DATASET RECORDS:

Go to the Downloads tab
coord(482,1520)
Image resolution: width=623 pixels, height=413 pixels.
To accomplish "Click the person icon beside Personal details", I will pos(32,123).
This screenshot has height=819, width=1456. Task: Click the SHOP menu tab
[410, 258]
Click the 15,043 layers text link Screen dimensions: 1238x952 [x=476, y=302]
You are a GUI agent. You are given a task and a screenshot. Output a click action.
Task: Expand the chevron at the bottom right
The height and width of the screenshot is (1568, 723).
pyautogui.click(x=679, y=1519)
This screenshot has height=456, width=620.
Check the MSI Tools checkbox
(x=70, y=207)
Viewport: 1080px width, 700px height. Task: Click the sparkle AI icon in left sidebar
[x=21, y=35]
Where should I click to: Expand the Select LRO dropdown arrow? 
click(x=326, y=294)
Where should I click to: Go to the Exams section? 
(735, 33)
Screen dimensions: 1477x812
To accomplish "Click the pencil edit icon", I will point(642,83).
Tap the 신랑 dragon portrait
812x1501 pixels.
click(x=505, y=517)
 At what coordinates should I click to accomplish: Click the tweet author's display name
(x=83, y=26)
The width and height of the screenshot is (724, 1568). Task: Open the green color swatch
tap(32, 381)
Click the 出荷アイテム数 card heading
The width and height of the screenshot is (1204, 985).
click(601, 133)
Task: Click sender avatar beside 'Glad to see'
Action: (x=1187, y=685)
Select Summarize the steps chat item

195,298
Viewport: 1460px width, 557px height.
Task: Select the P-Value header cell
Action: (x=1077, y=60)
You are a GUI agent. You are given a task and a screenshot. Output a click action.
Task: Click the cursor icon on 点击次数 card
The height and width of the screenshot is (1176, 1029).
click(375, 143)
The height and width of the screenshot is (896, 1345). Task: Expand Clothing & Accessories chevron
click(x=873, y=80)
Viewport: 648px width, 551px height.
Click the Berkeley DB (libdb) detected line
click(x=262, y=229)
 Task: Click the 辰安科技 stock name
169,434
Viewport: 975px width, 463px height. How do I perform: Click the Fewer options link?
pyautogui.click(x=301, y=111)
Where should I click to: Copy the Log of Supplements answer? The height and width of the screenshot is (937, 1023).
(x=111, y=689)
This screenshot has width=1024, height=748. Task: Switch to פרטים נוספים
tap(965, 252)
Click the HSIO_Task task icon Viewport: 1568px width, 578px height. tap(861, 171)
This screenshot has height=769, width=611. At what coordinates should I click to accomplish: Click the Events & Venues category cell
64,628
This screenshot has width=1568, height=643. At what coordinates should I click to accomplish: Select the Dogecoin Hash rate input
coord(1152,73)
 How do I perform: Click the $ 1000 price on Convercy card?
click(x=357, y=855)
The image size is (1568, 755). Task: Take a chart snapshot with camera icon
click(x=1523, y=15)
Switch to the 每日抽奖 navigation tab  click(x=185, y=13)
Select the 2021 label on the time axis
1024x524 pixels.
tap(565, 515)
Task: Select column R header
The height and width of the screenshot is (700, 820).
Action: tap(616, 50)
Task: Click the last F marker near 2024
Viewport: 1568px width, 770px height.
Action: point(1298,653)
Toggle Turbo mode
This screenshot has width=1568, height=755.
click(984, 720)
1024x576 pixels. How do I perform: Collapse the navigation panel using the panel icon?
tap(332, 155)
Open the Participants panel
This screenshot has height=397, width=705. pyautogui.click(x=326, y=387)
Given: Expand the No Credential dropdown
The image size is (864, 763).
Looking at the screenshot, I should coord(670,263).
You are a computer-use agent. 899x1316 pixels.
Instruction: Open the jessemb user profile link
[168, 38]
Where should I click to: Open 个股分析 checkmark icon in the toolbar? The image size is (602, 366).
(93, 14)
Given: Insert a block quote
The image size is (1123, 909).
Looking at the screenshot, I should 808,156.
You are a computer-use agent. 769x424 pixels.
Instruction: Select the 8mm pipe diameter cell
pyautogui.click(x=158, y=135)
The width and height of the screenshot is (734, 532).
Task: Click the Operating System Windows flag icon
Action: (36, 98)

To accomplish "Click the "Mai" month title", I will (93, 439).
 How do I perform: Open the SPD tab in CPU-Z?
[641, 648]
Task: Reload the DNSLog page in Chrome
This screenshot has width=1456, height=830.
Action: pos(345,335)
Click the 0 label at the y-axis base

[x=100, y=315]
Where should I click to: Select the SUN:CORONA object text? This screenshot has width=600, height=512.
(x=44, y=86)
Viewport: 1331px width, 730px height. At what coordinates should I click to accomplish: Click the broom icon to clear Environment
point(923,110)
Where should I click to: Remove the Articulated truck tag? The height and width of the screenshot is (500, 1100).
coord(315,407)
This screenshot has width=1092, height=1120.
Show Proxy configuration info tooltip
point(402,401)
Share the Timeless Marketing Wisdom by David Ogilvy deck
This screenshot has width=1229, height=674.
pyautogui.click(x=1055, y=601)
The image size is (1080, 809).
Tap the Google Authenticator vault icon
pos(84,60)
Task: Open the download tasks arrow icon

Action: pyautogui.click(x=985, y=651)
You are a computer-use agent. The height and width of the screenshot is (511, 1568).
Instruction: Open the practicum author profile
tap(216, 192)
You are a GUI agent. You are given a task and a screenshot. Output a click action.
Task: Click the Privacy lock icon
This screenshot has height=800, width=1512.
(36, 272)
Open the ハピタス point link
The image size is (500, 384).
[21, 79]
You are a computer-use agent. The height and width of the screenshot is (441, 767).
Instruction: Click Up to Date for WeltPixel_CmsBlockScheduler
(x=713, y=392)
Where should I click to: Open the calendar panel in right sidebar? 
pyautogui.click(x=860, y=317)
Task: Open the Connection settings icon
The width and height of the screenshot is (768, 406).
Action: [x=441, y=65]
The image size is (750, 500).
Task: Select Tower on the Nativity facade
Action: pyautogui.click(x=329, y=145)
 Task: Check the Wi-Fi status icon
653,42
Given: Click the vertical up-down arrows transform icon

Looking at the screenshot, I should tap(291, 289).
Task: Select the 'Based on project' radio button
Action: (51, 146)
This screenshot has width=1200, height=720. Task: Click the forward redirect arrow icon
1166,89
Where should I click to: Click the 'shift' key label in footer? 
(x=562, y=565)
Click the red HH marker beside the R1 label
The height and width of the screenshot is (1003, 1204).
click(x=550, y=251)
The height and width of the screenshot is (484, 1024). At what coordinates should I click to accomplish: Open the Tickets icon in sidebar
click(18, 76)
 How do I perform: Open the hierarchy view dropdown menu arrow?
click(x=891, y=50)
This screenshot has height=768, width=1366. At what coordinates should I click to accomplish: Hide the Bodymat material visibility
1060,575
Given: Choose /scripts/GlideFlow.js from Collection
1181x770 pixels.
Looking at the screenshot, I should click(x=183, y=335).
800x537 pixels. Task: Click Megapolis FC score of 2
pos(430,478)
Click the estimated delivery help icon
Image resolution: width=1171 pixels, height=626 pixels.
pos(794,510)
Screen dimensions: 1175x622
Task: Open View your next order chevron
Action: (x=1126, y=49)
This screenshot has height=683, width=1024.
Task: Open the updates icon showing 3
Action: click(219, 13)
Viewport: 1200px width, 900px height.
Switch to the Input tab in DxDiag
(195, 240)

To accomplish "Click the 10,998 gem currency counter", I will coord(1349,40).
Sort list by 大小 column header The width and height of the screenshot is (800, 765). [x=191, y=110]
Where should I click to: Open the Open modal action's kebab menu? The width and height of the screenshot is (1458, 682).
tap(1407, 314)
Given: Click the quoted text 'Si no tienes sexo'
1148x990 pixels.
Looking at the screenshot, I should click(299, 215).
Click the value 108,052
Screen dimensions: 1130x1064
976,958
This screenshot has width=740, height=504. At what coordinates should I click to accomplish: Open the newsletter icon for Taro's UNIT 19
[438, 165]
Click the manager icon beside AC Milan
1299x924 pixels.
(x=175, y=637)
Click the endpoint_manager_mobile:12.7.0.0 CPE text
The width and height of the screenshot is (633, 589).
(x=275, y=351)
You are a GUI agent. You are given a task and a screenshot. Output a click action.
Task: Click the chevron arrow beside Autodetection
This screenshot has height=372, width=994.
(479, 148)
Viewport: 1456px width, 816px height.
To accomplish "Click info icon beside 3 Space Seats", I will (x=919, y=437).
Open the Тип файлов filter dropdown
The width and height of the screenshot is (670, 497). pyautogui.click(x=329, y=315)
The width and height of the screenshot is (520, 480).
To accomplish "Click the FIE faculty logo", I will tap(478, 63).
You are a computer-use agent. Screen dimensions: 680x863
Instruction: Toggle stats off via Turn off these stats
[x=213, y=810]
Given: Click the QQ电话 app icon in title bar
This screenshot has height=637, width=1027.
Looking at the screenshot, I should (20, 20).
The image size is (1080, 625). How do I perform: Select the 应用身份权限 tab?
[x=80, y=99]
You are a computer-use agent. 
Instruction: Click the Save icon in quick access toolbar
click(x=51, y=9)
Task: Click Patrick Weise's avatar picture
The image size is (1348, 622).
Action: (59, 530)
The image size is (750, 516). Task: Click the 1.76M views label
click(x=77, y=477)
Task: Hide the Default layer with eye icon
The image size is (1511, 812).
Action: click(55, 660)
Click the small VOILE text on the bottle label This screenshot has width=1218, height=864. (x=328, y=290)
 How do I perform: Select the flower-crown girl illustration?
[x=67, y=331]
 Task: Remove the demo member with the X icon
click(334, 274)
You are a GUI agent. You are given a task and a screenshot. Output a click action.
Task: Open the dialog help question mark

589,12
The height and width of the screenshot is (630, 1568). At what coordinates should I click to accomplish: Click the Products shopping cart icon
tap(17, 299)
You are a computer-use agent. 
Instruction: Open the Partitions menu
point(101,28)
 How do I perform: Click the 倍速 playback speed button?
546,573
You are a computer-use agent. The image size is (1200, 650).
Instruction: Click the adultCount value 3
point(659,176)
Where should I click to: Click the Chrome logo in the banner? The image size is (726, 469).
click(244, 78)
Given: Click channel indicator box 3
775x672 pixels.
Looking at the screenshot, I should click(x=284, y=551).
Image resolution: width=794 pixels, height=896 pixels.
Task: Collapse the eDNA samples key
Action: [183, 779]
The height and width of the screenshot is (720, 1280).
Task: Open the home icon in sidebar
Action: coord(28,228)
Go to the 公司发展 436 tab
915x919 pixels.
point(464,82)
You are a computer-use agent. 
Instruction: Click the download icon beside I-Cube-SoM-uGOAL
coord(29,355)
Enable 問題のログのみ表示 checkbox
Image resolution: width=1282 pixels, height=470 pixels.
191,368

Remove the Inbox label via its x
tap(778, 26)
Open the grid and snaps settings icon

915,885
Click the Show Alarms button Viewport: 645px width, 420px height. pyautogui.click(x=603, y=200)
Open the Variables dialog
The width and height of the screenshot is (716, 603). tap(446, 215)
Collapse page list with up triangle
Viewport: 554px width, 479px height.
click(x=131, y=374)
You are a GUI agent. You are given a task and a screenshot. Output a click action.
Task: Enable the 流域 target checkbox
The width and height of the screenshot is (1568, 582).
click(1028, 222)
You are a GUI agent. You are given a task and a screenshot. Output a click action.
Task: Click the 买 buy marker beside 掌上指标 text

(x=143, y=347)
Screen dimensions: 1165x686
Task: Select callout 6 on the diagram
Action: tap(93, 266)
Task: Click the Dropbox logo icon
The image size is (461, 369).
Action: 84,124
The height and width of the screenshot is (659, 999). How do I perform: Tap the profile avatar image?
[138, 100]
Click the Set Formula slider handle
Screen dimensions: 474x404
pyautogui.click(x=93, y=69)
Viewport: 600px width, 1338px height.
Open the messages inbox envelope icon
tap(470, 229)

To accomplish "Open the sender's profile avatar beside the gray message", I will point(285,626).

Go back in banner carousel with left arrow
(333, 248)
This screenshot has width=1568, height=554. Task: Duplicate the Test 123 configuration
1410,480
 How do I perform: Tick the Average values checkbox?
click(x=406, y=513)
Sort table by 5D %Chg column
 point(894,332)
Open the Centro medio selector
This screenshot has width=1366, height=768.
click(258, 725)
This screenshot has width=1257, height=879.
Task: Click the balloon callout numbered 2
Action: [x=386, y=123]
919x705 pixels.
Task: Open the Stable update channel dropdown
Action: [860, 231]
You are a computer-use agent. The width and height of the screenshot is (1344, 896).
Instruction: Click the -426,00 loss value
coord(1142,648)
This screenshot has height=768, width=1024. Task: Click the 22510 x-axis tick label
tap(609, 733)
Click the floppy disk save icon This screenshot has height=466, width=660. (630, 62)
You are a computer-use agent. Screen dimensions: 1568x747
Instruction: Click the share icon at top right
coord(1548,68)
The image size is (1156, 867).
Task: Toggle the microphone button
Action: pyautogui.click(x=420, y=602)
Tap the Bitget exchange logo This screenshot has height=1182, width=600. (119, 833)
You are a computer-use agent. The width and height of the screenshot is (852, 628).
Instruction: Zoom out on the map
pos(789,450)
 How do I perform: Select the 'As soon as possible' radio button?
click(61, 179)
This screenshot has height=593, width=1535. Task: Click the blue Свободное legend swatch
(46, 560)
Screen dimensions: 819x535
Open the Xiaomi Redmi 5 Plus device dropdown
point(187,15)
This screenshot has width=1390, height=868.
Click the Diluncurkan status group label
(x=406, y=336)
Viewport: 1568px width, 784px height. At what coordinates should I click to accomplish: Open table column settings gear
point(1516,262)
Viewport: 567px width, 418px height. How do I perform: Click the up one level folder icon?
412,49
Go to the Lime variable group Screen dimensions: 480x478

EXERCISE: Reproduce verbatim only this range: the first line of the material through the line that contains "Click the 出荷アイテム数 card heading", inclusive.

OUTPUT OF THE TASK:
Go to the Downloads tab
coord(482,1520)
Image resolution: width=623 pixels, height=413 pixels.
To accomplish "Click the person icon beside Personal details", I will pos(32,123).
This screenshot has height=819, width=1456. Task: Click the SHOP menu tab
[410, 258]
Click the 15,043 layers text link Screen dimensions: 1238x952 [x=476, y=302]
You are a GUI agent. You are given a task and a screenshot. Output a click action.
Task: Expand the chevron at the bottom right
The height and width of the screenshot is (1568, 723).
pyautogui.click(x=679, y=1519)
This screenshot has height=456, width=620.
Check the MSI Tools checkbox
(x=70, y=207)
Viewport: 1080px width, 700px height. Task: Click the sparkle AI icon in left sidebar
[x=21, y=35]
Where should I click to: Expand the Select LRO dropdown arrow? 
click(x=326, y=294)
Where should I click to: Go to the Exams section? 
(735, 33)
Screen dimensions: 1477x812
To accomplish "Click the pencil edit icon", I will point(642,83).
Tap the 신랑 dragon portrait
812x1501 pixels.
click(x=505, y=517)
 At what coordinates should I click to accomplish: Click the tweet author's display name
(x=83, y=26)
The width and height of the screenshot is (724, 1568). Task: Open the green color swatch
tap(32, 381)
Click the 出荷アイテム数 card heading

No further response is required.